Une image estivale parce que j'imagine que vous en avez plein le dos vous aussi des violences et des cataclysmes :
16h : Après mon rendez-vous chez la psy et un passage à la mutuelle, j’ai décidé d’aller à la piscine pour ne pas laisser perdre la dernière entrée que j’ai sur ma carte. Je pensais naïvement que je gagnerais du temps en prenant le bus. Résultat, pour aller de la gare à la place de la Liberté, je mets un quart d’heure ! Vivement le nouveau tramway…
Et encore une :
Mercredi 18 juin
18h : Dernier cours de dessin de l’année : on prend l’apéro à cette occasion. C’est même le dernier cours tout court pour moi car j’ai décidé de ne pas me réinscrire à la rentrée prochaine : bien m’en prend si j’en crois les conversations qu’entretient la prof avec les autres élèves ! Le discours sur la « rentabilité » commence à faire son entrée dans les écoles d’art, et on sait déjà quels dégâts ils ont commis dans les domaines de l’éducation, de l’énergie, des transports… Les riches d’aujourd’hui n’en ont plus rien à foutre de l’art, ils sont persuadés que les IA finiront par remplacer tout ce pour quoi ils daignent encore lâcher quelques sous ! Bien sûr, ils finiront par déchanter : ce ne serait pas la première fois qu’une technologie susciterait plus de fantasmes qu’autre chose ! Mais d’ici là, on a le temps d’en baver… Ou alors de réaliser la prophétie de Reiser : « Tous au chômage… On aura du temps… On refera le Monde[1] ».
Et une autre :
Jeudi 19 juin
18h : Malgré la chaleur qui n’incite pas à l’aventure, j’ai quand même pris la peine d’aller à la MPT du Guelmeur pour faire acte de présence à ce qui sera probablement la dernière étape de l’exposition Flot Raison consacrée aux poèmes de Myriam Guillaume et à leur illustrations respectives : en effet, Myriam n’a plus que quatre exemplaires de son recueil à vendre et a déjà fait abondamment circuler son exposition, elle a donc décidé de tourner la page et de destiner ses prochains poèmes à un autre livre. Vous avez donc jusqu’au 11 septembre prochain pour en profiter, vous êtes prévenus !
Une photo de l'expo - l'illustration du milieu est de moi :
18h15 : Je profite du vernissage pour montrer un échantillon de mo travail à la responsable culturelle de la MPT en vue d’une éventuelle exposition de mes œuvres dans ces murs. Elle me demande si je suis sur Instagram, je réponds par la négative ; elle me demande aussitôt « Mais alors comment vous faites pour montrer votre travail ? » L’idée de ne plus être sur un réseau social semble devenue aberrante, de nos jours…
Une vidéo où j'interprète un nouveau slam consacré à un personnage tellement méchant qu'il en devient sympathique :
Vendredi 20 juin
7h : Tonnerre de Brest : l’orage éclate et une pluie bienvenue vient rafraîchir une atmosphère qui est resté étouffante toute la nuit. La chaleur ne m’a cependant pas empêché de dormir : mon périple urbain de la veille m’a épuisé et, à peine rentré, j’ai été assommé par un message m’annonçant que mon père était à l’hôpital avec une infection urinaire, je me suis donc écroulé sur mon lit… Alors je sais qu’il y a des choses plus graves dans le monde, mais est-ce que j’ai quand même le droit de m’inquiéter pour ma famille ? J’ai l’impression que c’est toujours à la même période de l’année qu’arrivent les choses plus dramatiques ou les plus inquiétantes… Je crois que je déteste l’été.
* * *
D'après l'extrait du texte, pourquoi l'étape de l'exposition Flot Raison à la MPT du Guelmeur sera-t-elle probablement la dernière ? Répondez en une à trois phrases.

### Données
* * *
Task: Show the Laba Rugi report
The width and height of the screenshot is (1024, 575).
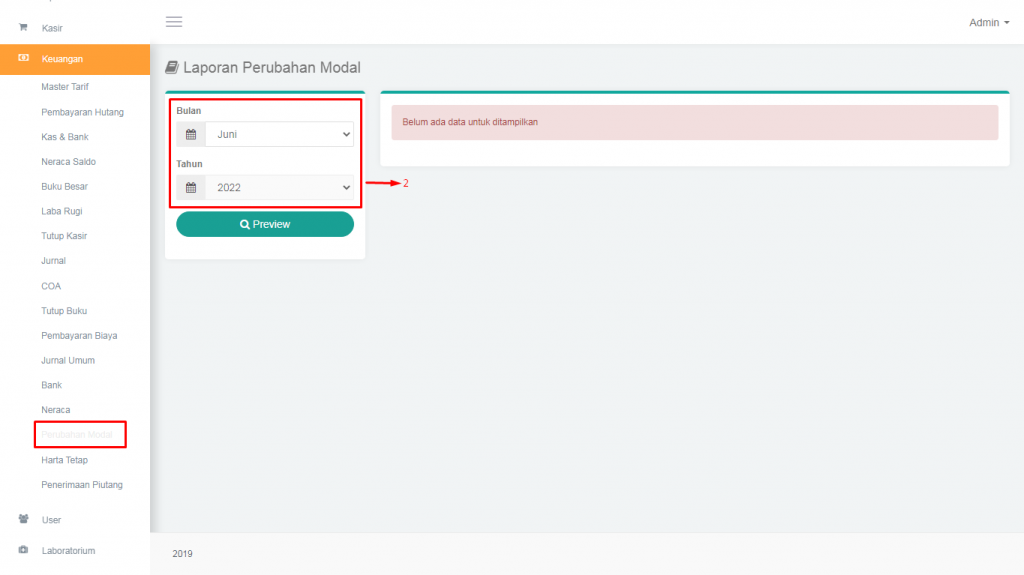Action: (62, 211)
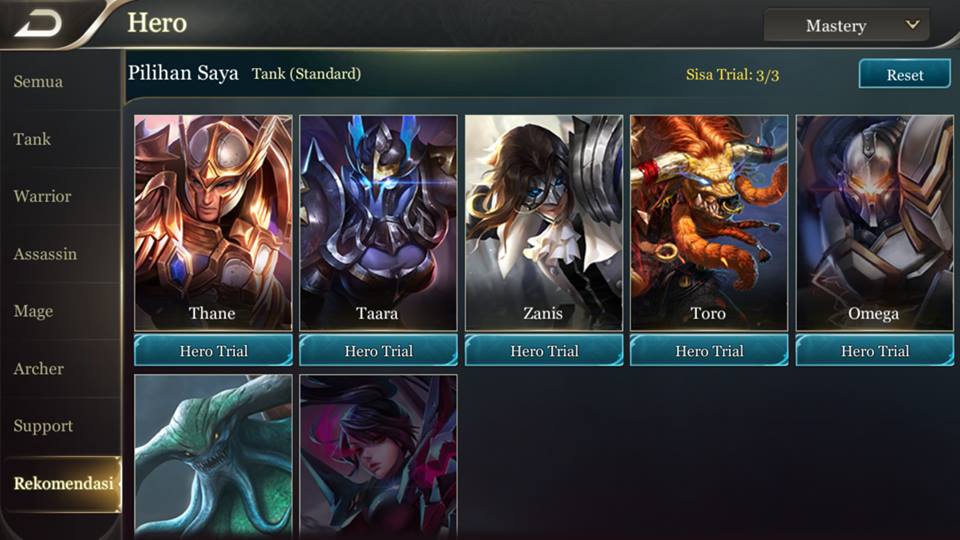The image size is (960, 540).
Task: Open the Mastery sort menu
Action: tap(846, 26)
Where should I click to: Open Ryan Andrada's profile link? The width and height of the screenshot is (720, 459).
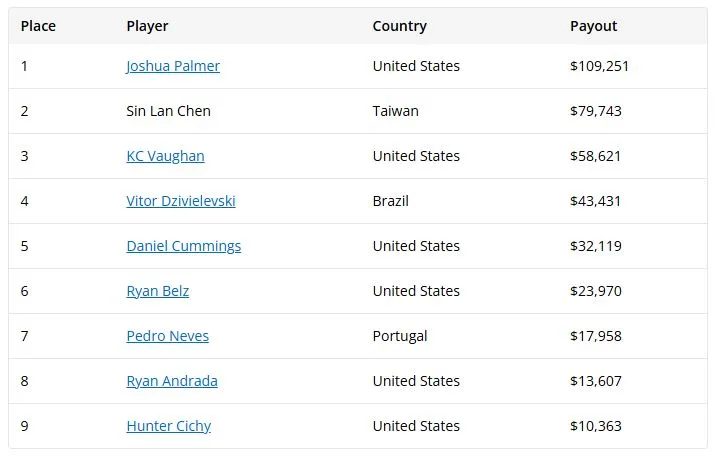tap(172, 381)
* * *
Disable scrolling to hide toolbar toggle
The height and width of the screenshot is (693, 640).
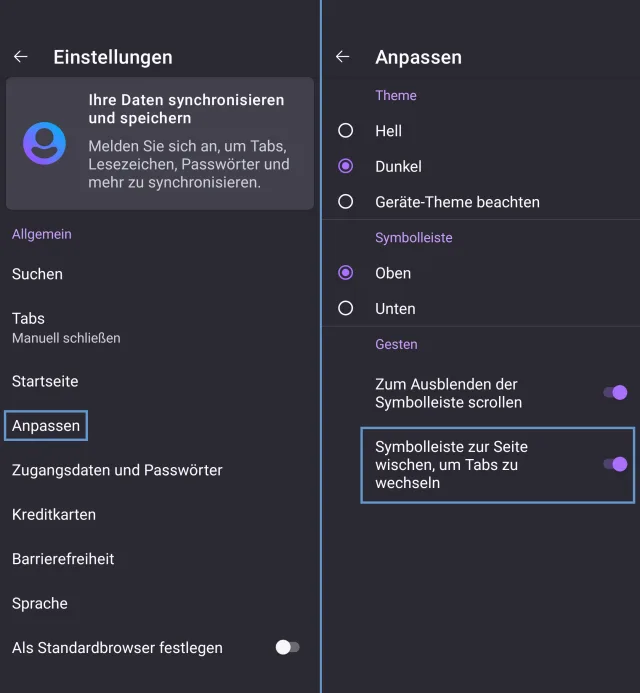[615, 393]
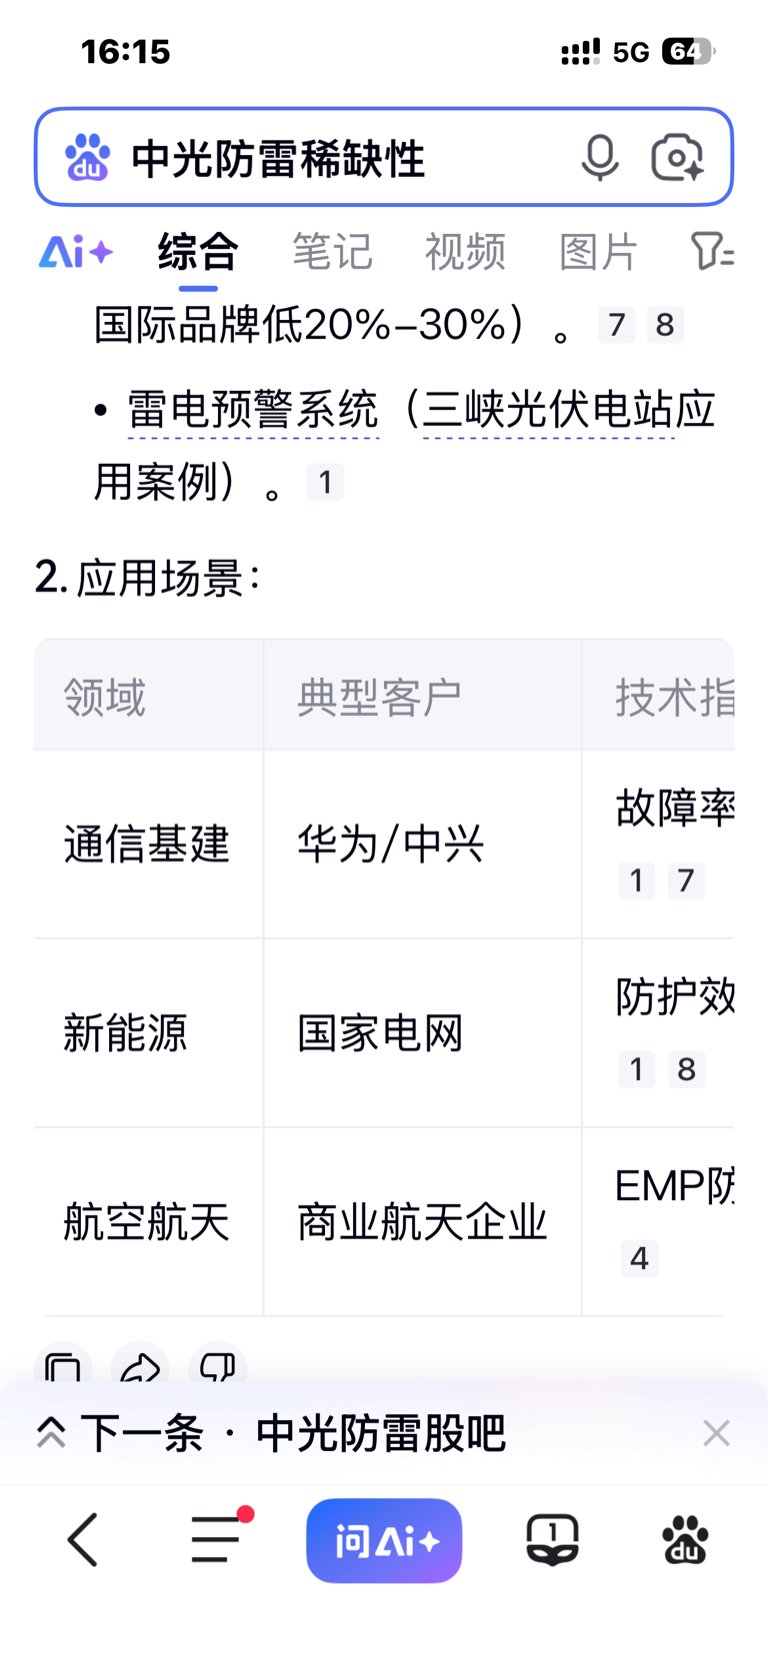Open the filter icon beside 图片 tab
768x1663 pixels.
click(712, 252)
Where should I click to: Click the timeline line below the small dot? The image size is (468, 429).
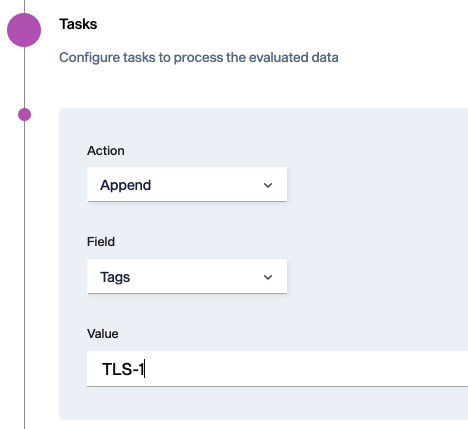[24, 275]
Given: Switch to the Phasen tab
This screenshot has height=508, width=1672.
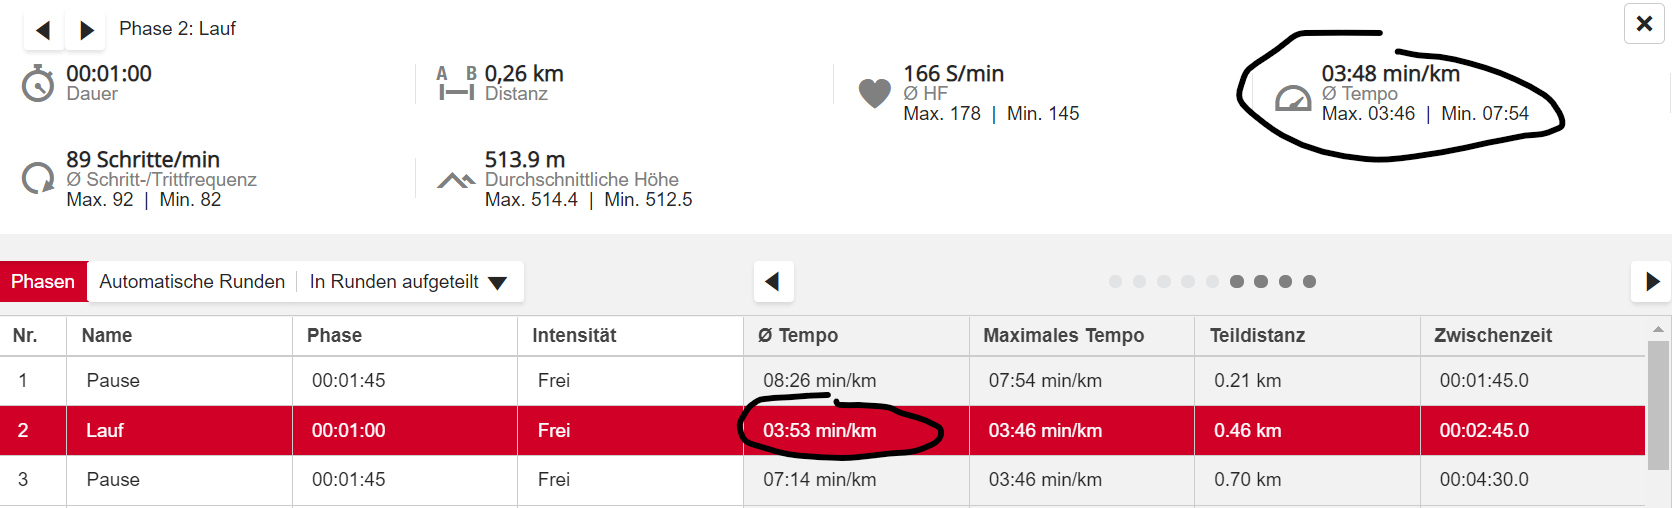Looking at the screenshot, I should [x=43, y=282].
* * *
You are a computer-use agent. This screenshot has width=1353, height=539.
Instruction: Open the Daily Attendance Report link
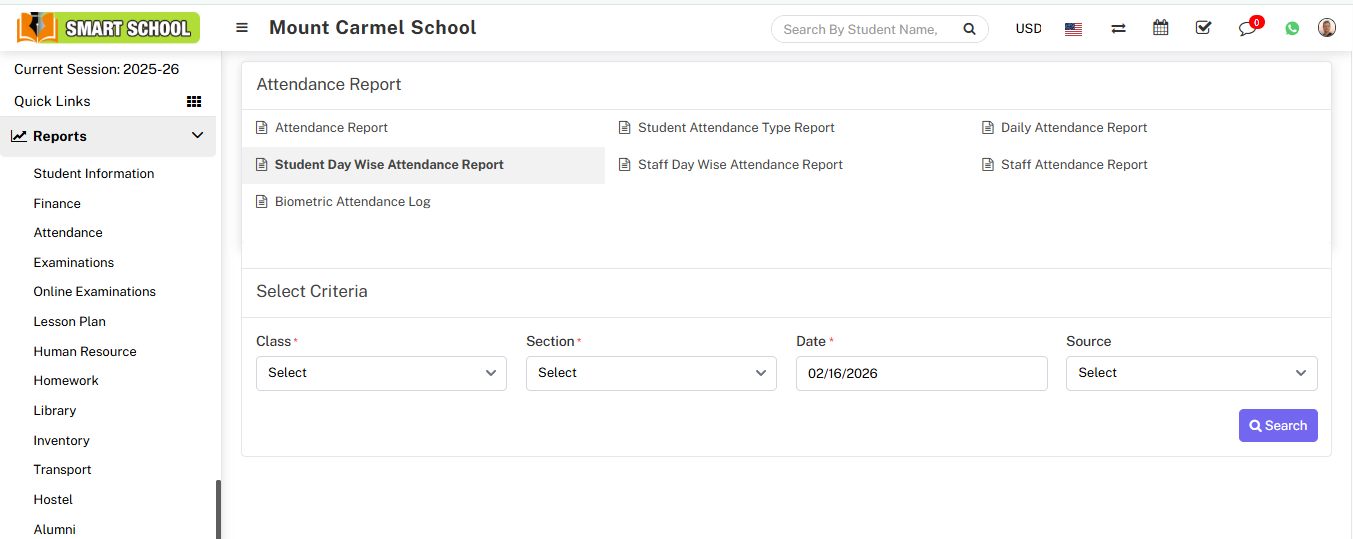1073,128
* * *
### Réponse rédigée
Myriam Guillaume n'a plus que quatre exemplaires de son recueil à vendre et a déjà fait abondamment circuler son exposition. Elle a donc décidé de tourner la page et de destiner ses prochains poèmes à un autre livre.